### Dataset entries

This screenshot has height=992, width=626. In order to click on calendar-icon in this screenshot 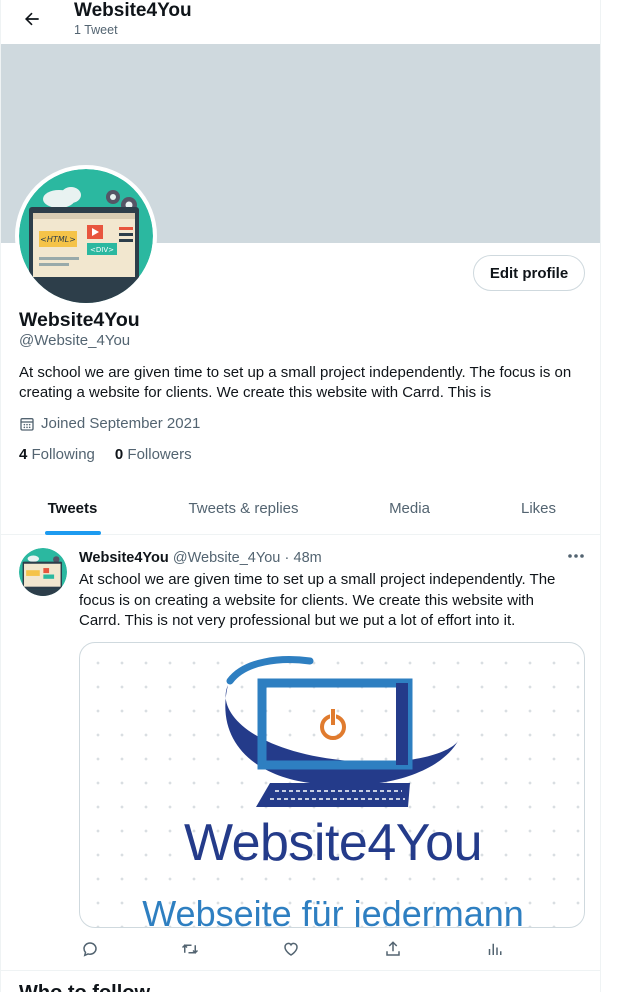, I will do `click(27, 424)`.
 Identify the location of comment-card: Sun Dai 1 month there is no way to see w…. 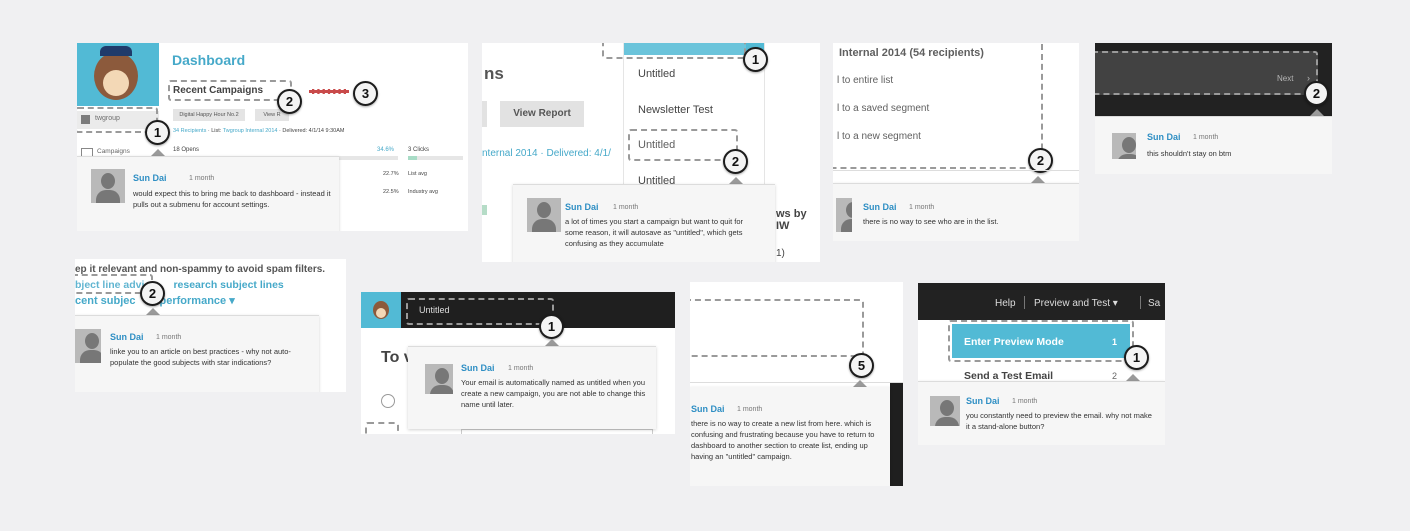
(956, 212).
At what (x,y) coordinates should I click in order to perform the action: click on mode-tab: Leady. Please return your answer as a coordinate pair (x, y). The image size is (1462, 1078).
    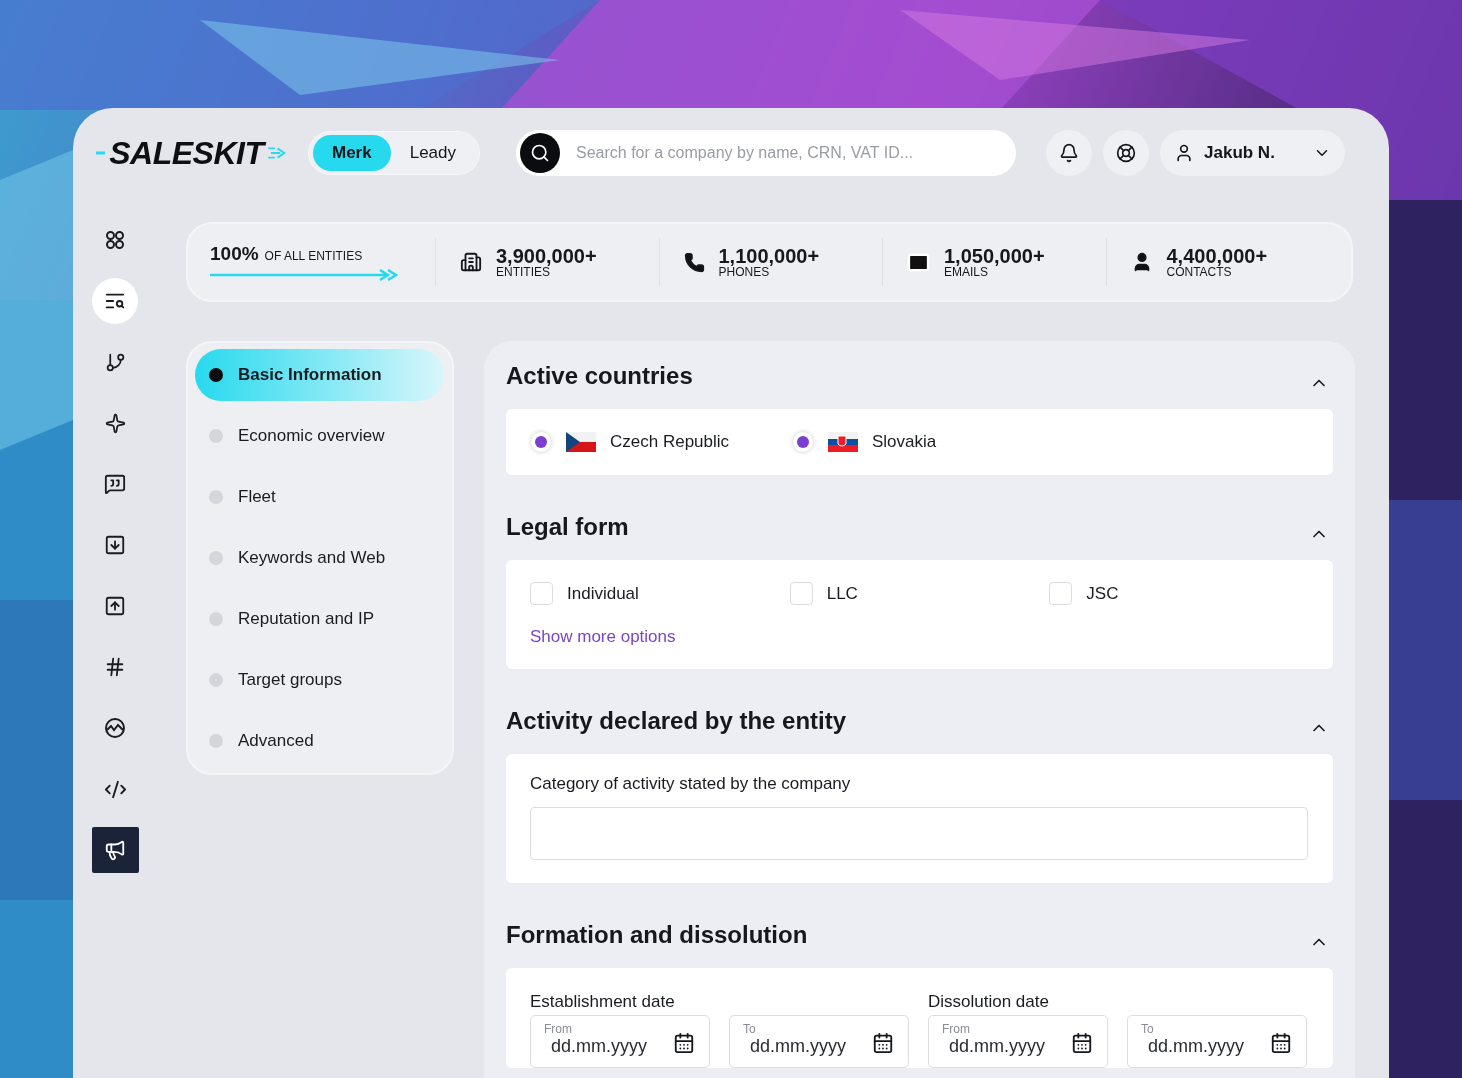
    Looking at the image, I should click on (432, 153).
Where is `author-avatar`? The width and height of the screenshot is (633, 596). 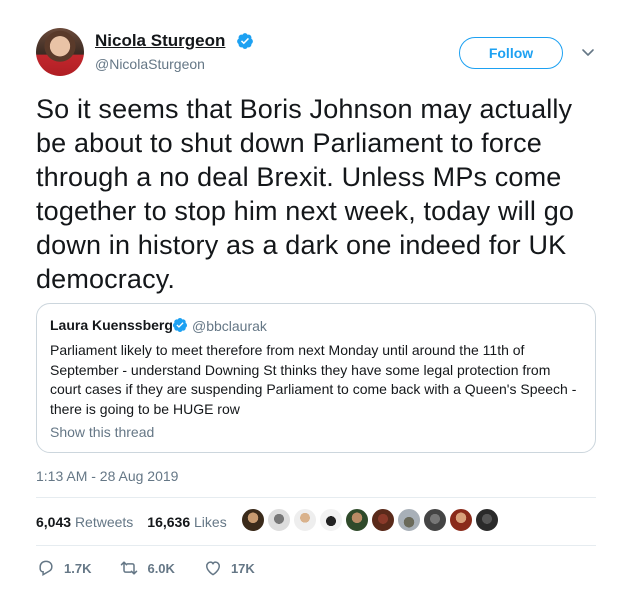
author-avatar is located at coordinates (60, 52).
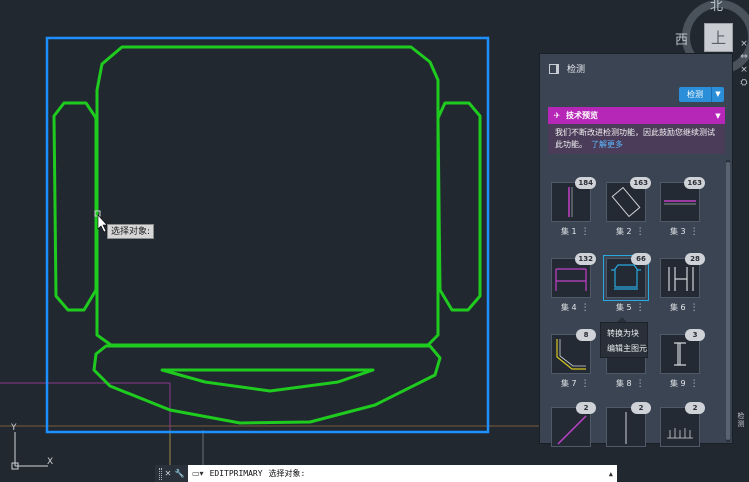 The height and width of the screenshot is (482, 749). I want to click on set-count-badge: 3, so click(695, 335).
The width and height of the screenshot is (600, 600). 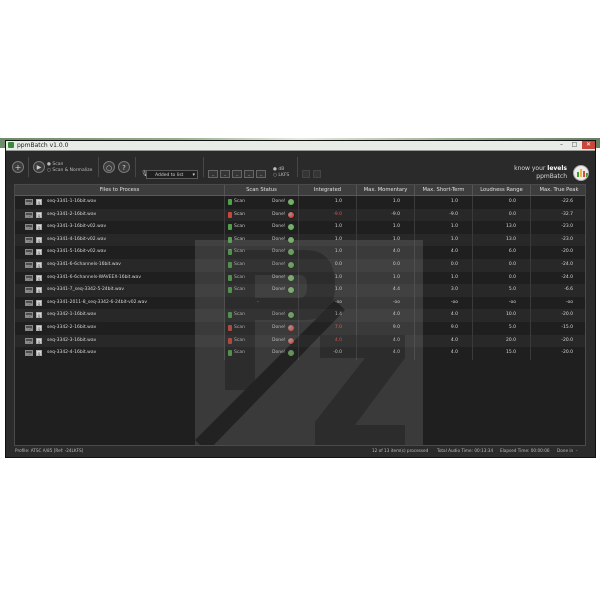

### Exercise instructions
Echo back every line from the one containing "is (633, 596)." through the end of the lines, keeping each word as it stands but leaving out the pictures.

### Solution for this problem
Where is `author-avatar`? The width and height of the screenshot is (633, 596). 
author-avatar is located at coordinates (60, 52).
 The height and width of the screenshot is (482, 749). I want to click on set-count-badge: 3, so click(695, 335).
The width and height of the screenshot is (600, 600). 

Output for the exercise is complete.